Keep an eye on how much power you’re using with one of these clever gauges.
Electricity meters come in two varieties: the DIY approach or the fixed meter that is installed by your electricity supplier.
Using the DIY approach the meter monitors your electricity usage via a sensor that clips onto the main electricity cable usually located in your meter cupboard. This sensor has a wireless transmitter that sends your electricity usage data to the display unit, which can be positioned anywhere in your home.
Meters directly connected to your electricity supply operate in much the same way as the DIY variety, but they are wired directly into your power supply.
Most meters use radio frequency (RF) transmitters in the 900MHz ISM (industrial, scientific and medical) band that is reserved for special radio transmissions as well as systems like Bluetooth, though some utilize the 2.4GHz and 5.8GHz bands. The RF enables your reading to be sent to the supplier.
Smart meters send your readings to your electricity company in about 45 seconds, once a day. Some meters can also be read with portable handheld devices, but you no longer have to be home when a reading is due.

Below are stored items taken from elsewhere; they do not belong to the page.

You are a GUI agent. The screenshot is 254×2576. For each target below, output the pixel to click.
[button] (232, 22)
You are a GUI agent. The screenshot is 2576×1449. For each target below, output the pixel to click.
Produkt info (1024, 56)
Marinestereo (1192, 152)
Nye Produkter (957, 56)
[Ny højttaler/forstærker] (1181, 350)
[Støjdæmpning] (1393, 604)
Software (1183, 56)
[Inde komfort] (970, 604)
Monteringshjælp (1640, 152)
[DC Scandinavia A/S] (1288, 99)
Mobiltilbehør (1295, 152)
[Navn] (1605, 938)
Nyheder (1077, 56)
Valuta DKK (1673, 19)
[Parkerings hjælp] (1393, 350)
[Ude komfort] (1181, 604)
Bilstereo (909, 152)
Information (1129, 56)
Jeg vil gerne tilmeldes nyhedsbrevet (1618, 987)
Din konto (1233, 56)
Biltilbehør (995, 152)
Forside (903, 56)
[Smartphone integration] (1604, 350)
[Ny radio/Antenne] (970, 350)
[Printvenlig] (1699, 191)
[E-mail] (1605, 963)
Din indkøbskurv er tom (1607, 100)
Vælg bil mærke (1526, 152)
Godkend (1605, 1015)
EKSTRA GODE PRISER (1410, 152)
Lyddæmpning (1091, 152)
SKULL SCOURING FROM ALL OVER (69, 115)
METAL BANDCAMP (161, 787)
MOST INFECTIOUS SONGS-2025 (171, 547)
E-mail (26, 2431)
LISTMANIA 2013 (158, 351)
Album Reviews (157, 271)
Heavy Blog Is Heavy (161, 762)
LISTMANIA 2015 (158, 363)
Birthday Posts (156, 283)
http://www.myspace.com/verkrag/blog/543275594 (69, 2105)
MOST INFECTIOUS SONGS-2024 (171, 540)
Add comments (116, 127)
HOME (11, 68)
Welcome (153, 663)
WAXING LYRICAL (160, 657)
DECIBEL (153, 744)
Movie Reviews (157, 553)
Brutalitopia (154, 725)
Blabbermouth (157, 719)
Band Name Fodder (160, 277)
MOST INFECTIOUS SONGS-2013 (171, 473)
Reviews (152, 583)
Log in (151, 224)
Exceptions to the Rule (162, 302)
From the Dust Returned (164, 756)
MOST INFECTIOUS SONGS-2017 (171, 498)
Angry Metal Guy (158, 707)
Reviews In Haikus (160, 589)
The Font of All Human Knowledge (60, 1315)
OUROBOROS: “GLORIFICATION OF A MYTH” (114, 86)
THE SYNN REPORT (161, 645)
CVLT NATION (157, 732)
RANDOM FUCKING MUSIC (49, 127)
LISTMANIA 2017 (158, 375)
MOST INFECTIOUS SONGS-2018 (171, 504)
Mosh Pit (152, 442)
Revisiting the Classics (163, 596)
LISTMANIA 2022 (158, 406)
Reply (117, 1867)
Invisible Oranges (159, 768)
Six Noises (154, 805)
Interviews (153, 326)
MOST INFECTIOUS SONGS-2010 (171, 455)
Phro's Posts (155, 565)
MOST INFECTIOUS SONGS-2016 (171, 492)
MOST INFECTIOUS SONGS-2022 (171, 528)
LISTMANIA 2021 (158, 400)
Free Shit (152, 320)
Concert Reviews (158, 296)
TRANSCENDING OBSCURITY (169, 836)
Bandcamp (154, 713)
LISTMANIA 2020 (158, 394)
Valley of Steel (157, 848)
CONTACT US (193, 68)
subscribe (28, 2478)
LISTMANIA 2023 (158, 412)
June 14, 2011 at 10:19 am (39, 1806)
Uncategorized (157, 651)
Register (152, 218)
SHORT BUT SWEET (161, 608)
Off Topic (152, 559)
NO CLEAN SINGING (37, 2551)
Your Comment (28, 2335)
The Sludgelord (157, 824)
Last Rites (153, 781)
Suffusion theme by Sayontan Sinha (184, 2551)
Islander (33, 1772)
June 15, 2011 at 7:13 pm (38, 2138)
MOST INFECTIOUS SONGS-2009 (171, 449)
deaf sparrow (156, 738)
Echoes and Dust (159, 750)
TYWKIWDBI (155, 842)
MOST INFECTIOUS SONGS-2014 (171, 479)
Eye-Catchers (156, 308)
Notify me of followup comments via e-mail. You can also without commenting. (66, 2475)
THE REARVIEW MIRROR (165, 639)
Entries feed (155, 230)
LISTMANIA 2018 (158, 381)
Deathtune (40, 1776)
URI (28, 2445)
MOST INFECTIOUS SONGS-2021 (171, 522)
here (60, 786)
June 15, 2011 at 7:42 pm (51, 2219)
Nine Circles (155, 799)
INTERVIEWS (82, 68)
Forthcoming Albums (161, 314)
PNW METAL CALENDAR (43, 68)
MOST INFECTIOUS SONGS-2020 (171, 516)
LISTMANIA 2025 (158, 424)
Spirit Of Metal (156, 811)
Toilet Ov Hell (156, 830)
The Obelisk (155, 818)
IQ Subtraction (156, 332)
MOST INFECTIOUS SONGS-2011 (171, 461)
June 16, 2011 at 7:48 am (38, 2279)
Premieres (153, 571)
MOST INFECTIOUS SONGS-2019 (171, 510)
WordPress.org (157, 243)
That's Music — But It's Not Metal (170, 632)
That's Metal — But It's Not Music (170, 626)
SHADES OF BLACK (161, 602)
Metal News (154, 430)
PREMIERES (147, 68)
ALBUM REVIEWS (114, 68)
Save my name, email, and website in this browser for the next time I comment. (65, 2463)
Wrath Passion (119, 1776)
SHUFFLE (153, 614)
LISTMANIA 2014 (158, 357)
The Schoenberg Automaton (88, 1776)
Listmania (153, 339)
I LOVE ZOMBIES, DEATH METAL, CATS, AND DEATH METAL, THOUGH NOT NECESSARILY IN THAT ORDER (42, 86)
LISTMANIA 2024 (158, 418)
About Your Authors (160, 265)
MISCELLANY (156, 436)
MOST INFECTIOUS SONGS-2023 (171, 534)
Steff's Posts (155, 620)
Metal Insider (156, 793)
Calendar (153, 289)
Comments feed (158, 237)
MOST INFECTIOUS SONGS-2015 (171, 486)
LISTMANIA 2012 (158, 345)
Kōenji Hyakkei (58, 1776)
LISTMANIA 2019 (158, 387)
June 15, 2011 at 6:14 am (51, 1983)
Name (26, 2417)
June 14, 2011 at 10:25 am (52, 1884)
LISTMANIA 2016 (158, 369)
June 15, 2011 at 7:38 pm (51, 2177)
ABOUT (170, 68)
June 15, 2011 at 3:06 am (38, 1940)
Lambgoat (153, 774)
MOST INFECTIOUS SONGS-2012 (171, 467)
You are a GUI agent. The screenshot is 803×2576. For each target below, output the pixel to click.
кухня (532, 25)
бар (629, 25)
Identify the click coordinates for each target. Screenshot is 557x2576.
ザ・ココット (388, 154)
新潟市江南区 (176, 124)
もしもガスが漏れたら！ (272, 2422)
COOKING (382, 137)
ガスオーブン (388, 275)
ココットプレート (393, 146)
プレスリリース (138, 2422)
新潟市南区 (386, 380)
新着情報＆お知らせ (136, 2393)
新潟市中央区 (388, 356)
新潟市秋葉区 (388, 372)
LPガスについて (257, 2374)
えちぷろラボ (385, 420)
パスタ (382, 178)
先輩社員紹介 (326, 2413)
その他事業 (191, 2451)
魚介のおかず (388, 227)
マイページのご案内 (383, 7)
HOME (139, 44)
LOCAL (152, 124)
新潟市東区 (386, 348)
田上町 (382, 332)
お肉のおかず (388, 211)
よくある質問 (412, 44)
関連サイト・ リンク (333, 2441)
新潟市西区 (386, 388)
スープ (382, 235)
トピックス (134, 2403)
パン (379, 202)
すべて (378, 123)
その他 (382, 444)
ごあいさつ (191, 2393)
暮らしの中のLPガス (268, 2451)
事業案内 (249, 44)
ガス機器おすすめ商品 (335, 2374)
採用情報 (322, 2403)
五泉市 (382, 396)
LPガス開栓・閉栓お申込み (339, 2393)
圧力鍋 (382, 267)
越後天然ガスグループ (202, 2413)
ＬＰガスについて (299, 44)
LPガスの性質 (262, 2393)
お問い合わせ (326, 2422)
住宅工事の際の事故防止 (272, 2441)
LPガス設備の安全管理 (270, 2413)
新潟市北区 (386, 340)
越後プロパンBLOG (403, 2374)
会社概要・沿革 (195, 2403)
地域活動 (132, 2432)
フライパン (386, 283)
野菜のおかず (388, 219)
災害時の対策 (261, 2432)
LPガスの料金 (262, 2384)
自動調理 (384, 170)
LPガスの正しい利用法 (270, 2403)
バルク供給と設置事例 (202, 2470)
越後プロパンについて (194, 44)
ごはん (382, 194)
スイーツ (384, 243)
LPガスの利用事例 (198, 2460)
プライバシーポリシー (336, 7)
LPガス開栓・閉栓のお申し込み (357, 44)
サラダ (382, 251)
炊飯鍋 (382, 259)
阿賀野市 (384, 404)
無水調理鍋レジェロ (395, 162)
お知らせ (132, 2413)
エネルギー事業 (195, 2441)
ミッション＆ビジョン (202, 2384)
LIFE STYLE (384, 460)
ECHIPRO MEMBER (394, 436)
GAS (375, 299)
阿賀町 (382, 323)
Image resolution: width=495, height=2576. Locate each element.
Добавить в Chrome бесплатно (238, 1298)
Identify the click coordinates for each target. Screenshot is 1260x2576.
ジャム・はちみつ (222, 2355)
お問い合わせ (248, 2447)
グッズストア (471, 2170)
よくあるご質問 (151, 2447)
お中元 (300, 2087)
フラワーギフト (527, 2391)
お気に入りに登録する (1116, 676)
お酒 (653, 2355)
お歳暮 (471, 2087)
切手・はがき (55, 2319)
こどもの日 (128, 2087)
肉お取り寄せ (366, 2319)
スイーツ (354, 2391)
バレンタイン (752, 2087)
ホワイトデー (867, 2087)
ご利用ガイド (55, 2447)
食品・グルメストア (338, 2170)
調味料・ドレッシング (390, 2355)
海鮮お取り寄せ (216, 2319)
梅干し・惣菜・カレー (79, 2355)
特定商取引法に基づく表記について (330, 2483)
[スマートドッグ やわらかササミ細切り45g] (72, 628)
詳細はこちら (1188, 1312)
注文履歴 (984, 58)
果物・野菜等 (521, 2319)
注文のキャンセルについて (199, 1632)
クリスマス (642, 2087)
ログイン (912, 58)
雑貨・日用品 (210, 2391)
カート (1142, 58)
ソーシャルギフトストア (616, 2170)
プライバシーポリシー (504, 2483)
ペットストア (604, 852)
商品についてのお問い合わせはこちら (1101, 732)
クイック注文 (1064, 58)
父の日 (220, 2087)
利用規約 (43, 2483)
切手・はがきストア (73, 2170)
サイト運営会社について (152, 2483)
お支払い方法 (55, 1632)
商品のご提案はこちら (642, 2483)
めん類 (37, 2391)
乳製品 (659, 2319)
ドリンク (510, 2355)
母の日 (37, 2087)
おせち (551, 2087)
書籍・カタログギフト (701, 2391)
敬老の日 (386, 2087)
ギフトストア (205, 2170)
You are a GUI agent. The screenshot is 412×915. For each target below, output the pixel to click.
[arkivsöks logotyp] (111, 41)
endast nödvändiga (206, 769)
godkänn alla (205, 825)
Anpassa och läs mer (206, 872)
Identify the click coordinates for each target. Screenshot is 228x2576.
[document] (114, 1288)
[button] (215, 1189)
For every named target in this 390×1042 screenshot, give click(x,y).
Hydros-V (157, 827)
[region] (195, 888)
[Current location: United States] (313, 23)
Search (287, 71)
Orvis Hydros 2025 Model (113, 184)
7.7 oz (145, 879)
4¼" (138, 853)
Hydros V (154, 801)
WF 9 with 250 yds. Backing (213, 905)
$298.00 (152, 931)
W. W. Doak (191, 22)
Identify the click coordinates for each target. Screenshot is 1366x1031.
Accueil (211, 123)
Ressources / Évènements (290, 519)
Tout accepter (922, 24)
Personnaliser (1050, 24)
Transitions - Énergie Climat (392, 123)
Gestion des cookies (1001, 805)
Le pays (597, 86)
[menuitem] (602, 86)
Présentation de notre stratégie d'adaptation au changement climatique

Inside the REX2 Smart Meter
LCD screen – To give some immediate data about power usage, an LCD screen is used attached via a ZEBRA connector.
Security sealed – Tampering with electricity meters is illegal. The meter’s outer case has a security seal that must not be broken for the device to stay valid.
Main integrated circuits – The meter consists of a system chip, LCD driver and an amplifier IC that, together, allow the meter to read and transmit your electrical usage.
Power supply – The smart meter needs a power supply. The thick copper wires enable the meter to be plugged directly into your home’s mains.
Current transformer – The meter can’t directly measure electrical usage; instead it uses a current transformer that sends power consumption information to the meter’s electronics.